== Instruction ==
Copy the records word for word, from the first line down to the line containing "coord(509,72)", with both ends included.

* * * *

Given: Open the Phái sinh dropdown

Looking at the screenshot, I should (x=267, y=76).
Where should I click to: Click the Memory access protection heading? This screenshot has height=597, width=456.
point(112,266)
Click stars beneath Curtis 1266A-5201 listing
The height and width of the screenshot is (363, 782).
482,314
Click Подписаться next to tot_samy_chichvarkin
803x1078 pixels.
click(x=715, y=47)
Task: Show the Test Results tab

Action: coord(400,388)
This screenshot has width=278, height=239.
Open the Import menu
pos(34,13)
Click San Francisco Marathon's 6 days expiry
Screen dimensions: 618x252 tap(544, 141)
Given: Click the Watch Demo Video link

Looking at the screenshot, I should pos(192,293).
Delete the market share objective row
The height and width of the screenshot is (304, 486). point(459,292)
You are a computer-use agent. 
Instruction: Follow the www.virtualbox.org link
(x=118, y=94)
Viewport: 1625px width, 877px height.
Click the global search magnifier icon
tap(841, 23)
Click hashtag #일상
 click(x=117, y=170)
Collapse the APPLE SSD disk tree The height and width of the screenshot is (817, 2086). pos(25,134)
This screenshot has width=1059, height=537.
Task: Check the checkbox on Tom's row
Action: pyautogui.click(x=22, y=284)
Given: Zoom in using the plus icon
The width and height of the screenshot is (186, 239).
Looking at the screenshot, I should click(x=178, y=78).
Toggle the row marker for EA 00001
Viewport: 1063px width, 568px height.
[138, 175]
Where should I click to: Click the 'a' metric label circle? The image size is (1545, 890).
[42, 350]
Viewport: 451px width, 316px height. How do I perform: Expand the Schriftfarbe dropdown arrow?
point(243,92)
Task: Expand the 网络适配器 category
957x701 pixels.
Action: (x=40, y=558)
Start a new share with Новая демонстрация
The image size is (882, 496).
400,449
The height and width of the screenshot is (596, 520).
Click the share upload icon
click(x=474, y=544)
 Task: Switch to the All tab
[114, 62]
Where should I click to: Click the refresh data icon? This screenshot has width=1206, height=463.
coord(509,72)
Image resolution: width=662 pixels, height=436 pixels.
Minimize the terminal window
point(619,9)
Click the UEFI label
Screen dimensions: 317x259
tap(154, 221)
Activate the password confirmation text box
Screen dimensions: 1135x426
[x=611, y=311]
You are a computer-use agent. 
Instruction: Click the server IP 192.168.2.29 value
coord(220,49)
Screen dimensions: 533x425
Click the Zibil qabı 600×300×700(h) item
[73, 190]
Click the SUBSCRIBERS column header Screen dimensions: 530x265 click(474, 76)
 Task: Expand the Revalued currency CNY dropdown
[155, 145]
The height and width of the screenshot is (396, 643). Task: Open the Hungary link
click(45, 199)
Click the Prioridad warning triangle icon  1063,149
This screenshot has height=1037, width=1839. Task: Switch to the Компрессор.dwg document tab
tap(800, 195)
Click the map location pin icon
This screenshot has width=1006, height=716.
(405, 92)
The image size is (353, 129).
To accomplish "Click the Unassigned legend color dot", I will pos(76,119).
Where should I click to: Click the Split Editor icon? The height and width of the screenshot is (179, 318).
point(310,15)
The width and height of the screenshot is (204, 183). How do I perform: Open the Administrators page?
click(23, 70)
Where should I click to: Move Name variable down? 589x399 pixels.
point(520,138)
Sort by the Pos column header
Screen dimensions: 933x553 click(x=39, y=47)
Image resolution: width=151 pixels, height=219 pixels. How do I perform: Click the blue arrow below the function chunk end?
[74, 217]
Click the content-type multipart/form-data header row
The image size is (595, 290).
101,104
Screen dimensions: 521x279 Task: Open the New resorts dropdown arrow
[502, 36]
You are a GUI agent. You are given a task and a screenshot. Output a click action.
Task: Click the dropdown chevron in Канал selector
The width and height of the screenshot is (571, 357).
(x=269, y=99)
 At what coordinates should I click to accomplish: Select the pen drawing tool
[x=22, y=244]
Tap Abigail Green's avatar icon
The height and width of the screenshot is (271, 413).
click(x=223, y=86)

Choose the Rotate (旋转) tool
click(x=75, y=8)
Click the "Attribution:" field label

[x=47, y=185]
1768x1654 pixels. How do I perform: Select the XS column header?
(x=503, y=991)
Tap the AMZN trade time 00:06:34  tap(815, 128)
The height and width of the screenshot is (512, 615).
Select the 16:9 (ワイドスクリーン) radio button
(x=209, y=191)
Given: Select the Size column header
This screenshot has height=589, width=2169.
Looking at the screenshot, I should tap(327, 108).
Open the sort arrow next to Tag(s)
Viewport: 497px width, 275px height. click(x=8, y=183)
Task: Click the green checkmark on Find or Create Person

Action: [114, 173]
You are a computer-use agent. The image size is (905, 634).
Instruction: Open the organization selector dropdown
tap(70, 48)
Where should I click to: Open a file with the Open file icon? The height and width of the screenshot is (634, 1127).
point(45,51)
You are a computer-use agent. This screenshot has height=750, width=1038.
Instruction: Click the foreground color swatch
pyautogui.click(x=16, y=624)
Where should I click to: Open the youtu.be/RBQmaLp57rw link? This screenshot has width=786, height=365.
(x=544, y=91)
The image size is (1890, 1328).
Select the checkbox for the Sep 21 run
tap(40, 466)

* * * *

== Solution to the problem ==
Given: Open the Phái sinh dropdown

Looking at the screenshot, I should (x=267, y=76).
Where should I click to: Click the Memory access protection heading? This screenshot has height=597, width=456.
point(112,266)
Click stars beneath Curtis 1266A-5201 listing
The height and width of the screenshot is (363, 782).
482,314
Click Подписаться next to tot_samy_chichvarkin
803x1078 pixels.
click(x=715, y=47)
Task: Show the Test Results tab

Action: coord(400,388)
This screenshot has width=278, height=239.
Open the Import menu
pos(34,13)
Click San Francisco Marathon's 6 days expiry
Screen dimensions: 618x252 tap(544, 141)
Given: Click the Watch Demo Video link

Looking at the screenshot, I should pos(192,293).
Delete the market share objective row
The height and width of the screenshot is (304, 486). point(459,292)
You are a computer-use agent. 
Instruction: Follow the www.virtualbox.org link
(x=118, y=94)
Viewport: 1625px width, 877px height.
Click the global search magnifier icon
tap(841, 23)
Click hashtag #일상
 click(x=117, y=170)
Collapse the APPLE SSD disk tree The height and width of the screenshot is (817, 2086). pos(25,134)
This screenshot has width=1059, height=537.
Task: Check the checkbox on Tom's row
Action: pyautogui.click(x=22, y=284)
Given: Zoom in using the plus icon
The width and height of the screenshot is (186, 239).
Looking at the screenshot, I should click(x=178, y=78).
Toggle the row marker for EA 00001
Viewport: 1063px width, 568px height.
[138, 175]
Where should I click to: Click the 'a' metric label circle? The image size is (1545, 890).
[42, 350]
Viewport: 451px width, 316px height. How do I perform: Expand the Schriftfarbe dropdown arrow?
point(243,92)
Task: Expand the 网络适配器 category
957x701 pixels.
Action: (x=40, y=558)
Start a new share with Новая демонстрация
The image size is (882, 496).
400,449
The height and width of the screenshot is (596, 520).
Click the share upload icon
click(x=474, y=544)
 Task: Switch to the All tab
[114, 62]
Where should I click to: Click the refresh data icon? This screenshot has width=1206, height=463.
coord(509,72)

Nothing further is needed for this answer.